WE CAN'T help but wonder whether we’re the reason Maverick Viñales bagged his first MotoGP win at the British GP.

Alright maybe not, but on the Thursday before the race, we managed to catch up with him at Silverstone and got five minutes to ask some questions (and offer some sage advice) before he got back to the serious business of caning around Stowe circuit in a Hayabusa-powered Radical.

Aside from winning from winning Moto3, what’s been the greatest moment in your career so far, and why?

For me, it was the last part of Moto2, when I won three of the last five races. It was so good and as a team we enjoyed it so much. And then this year when I got my first MotoGP podium [at the French GP at Le Mans], that was a special moment for me.

How do you feel about next year?

Yeah, I feel really motivated, you know? When you go to a team like Yamaha you know that you need to be prepared and realise that you have to work so hard. I’ve already started to prepare for next season – I’m already training.

What’s your relationship like with Valentino Rossi?

It’s quite good. We are quite friendly with each other. Also on the track, we are riders that don’t…. well, you know… when I lose, I accept that other riders were better than me. Both of us are riders that are quite calm and I think as teammates, it’s going to work.

Do you think Rossi will be someone you can learn from?

At this level it’s difficult to learn about riding but last year I learn to much from Aleix [Espargaro] because he’s an experienced rider so I learnt a lot from how he worked in the team and Valentino is even more experienced so I think I can learn a lot from the way he works.

Did you exchange information with Aleix in the garage?

No, we always do our own work, but at the end of the day the technical guys put together data and work on problems, but as riders we operate alone. But, you know… when we’re having dinner together for sure we talk about what we try and if it was good, not working, you know?

You’re not one of the oldest, most experienced riders in the MotoGP paddock, but you’re enjoying some good results this year and people are talking about you and you’re moving to a very strong team next year; your career is flourishing right now – how do you cope with that hype? Is it difficult?

[Laughs] No, it’s really good. Difficult would be if next year I didn’t have a ride in MotoGP, but going to a team like Yamaha? That’s so great and I feel so motivated because I’m doing what I like with one of the best teams.

Are you going to be MotoGP world champion on the Yamaha in 2018?

I hope so and that’s what I’m working for. I think my ability and riding style is there, I just need to keep working. I’m always leaning and this year I’m learning a lot with Suzuki and I feel like I improve my riding style with each race so I think I can be on the level needed to be at the front.

At the moment, you’re battling hard and you’ve been rewarded with a podium. Do you think that making the switch to Yamaha will make it easier to push for strong results?

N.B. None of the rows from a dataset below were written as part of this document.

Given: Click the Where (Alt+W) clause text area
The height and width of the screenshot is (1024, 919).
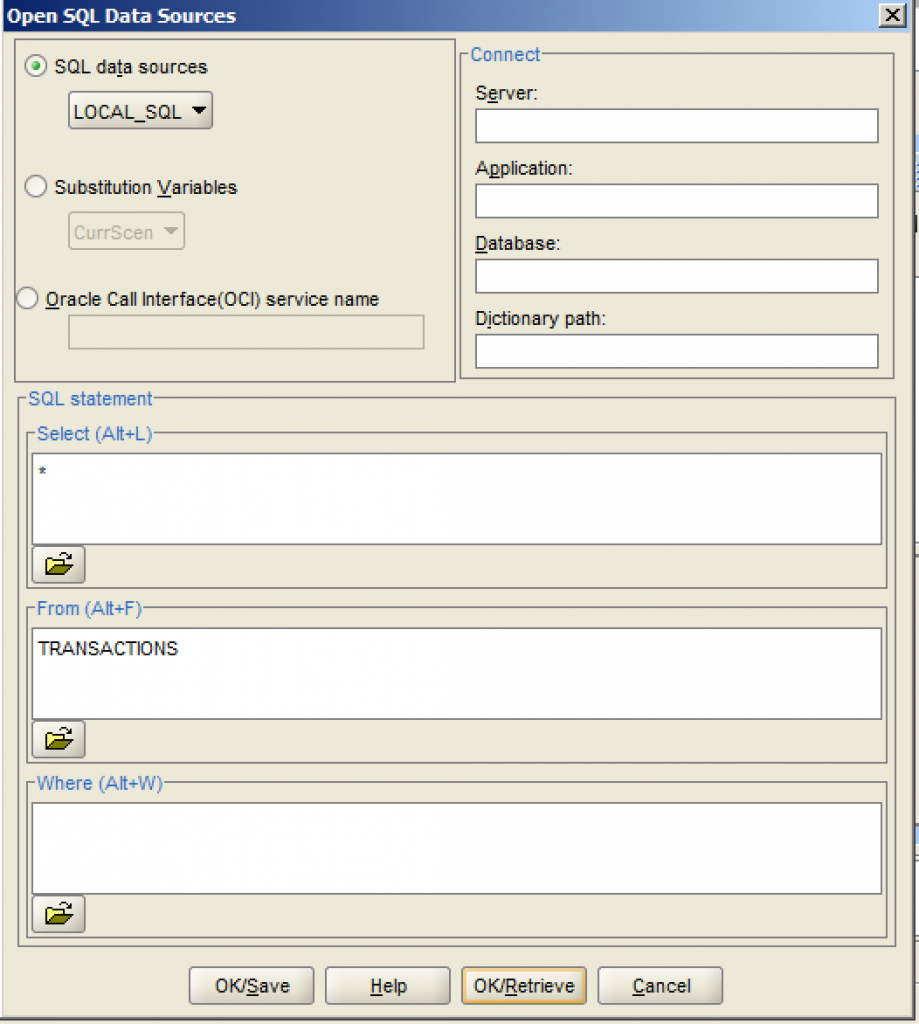Looking at the screenshot, I should point(455,845).
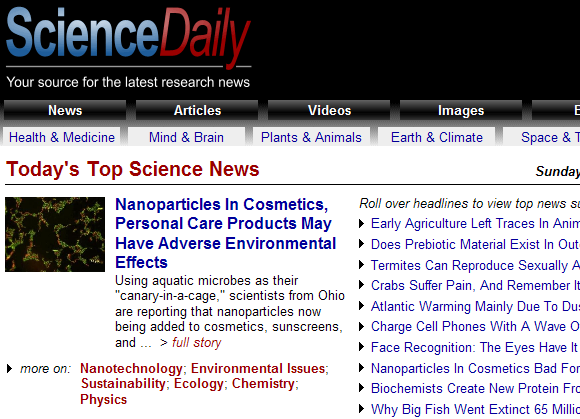Click arrow beside more on label
The width and height of the screenshot is (580, 419).
point(10,368)
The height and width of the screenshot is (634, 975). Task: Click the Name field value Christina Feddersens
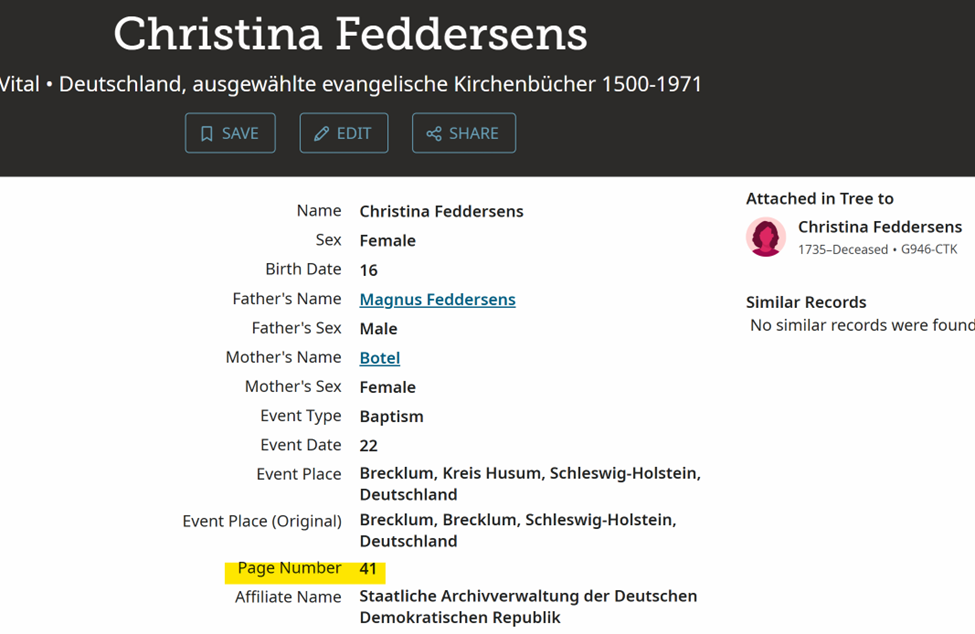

Honestly, I think my experience will help but right now with Suzuki I know that I can be near the front because many times I’ve been there for so many laps, fighting other riders. So I think that  the experience I gain between now and the end of the season will be what helps me next year.

Who is your favourite rider ever, and why?

Ah, it’s Valentino. And why? It’s because he’s been riding for so many years and has always been successful and as the times chance and the level of riding improves so much, he’s still there at the top – this is something great.

And have you got a plan for a winning weekend at Silverstone?

Well, we will start working on settings and the qualifying once we get to ride tomorrow.

Because you should just get your head down, and go out there and pin it.

Er…. yes….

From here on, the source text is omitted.